■ Activity
Lines before the one holding "You are a computer-use agent. The image" are not wanted. Please copy that line and everything after it to the end of the records, exactly, skipping pictures.

Raw data section start

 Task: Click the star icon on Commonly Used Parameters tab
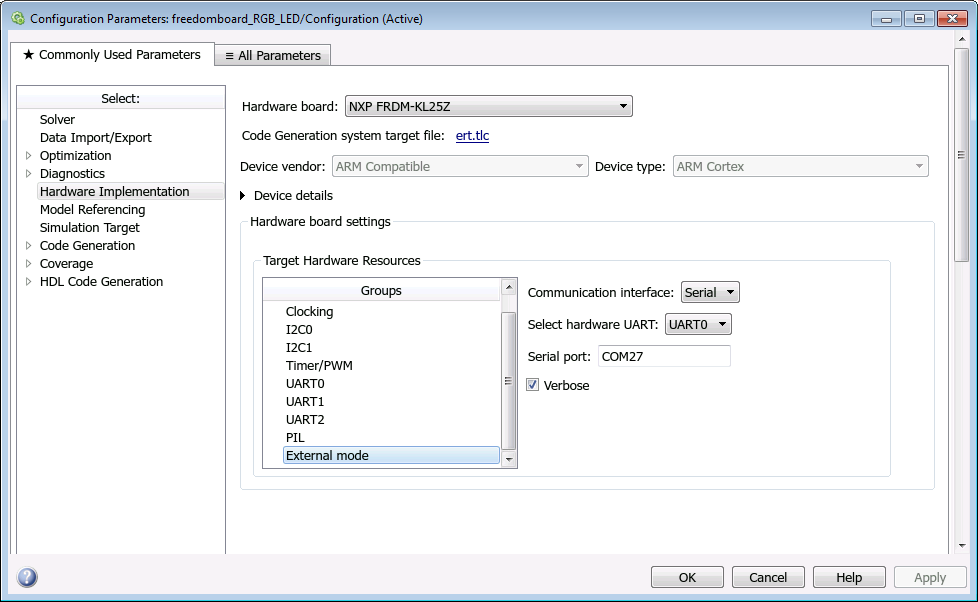(31, 55)
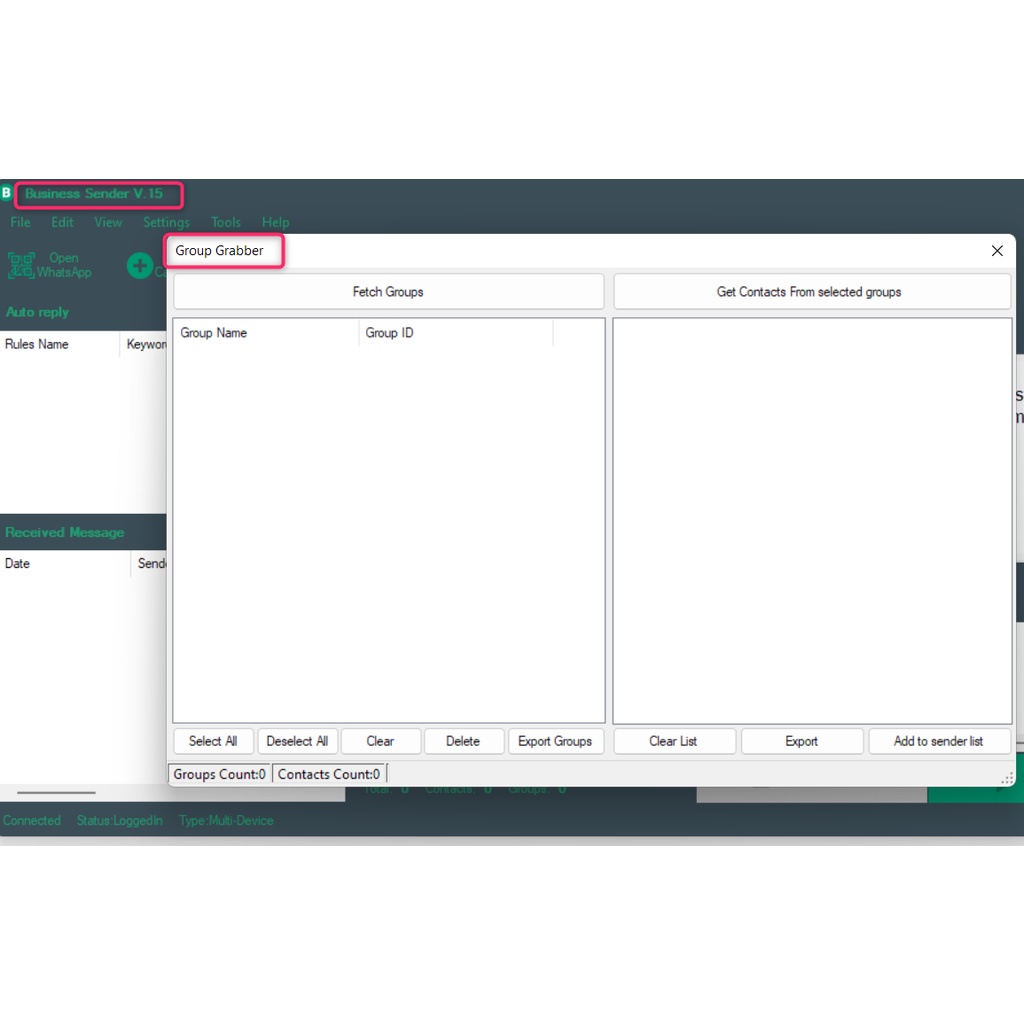Close the Group Grabber dialog
Image resolution: width=1024 pixels, height=1024 pixels.
[997, 251]
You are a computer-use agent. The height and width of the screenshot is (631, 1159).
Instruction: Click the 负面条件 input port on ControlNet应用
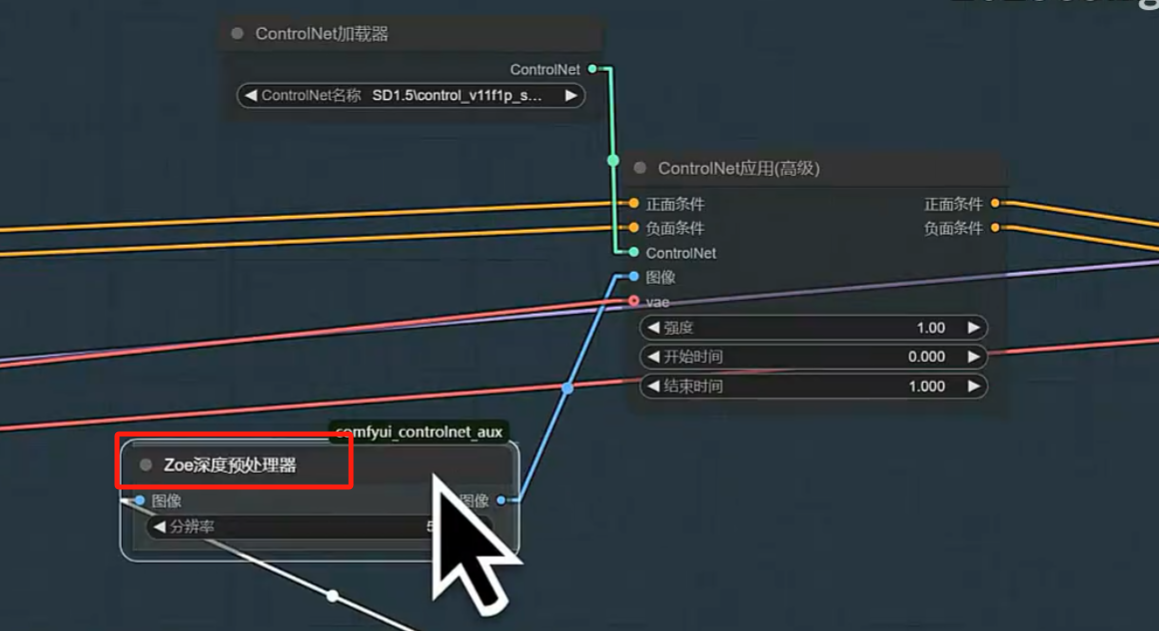point(634,228)
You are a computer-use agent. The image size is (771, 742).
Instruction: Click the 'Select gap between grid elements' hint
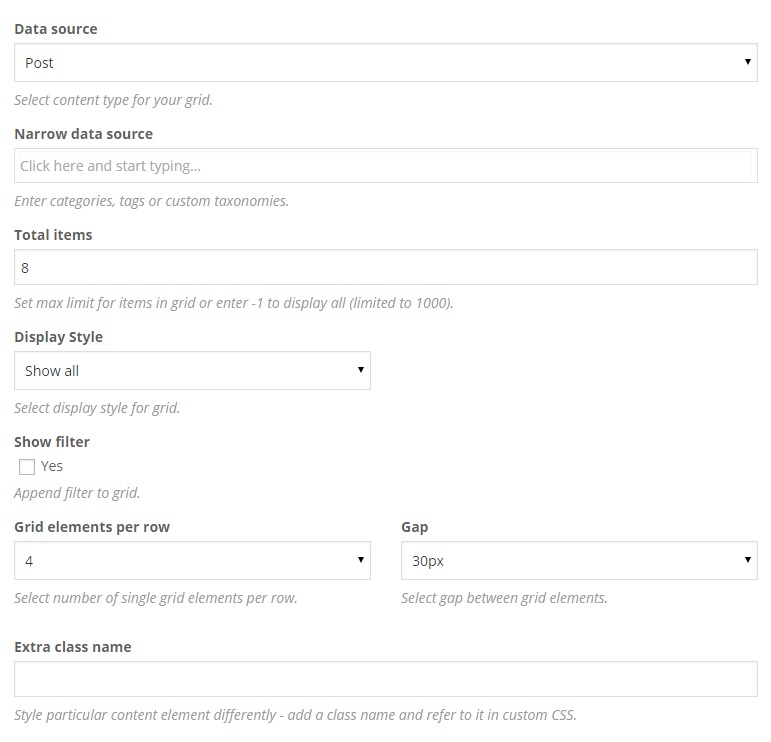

Raw data section end

■ Reply
You are a computer-use agent. The image size is (771, 742).
Instruction: Click the 'Select gap between grid elements' hint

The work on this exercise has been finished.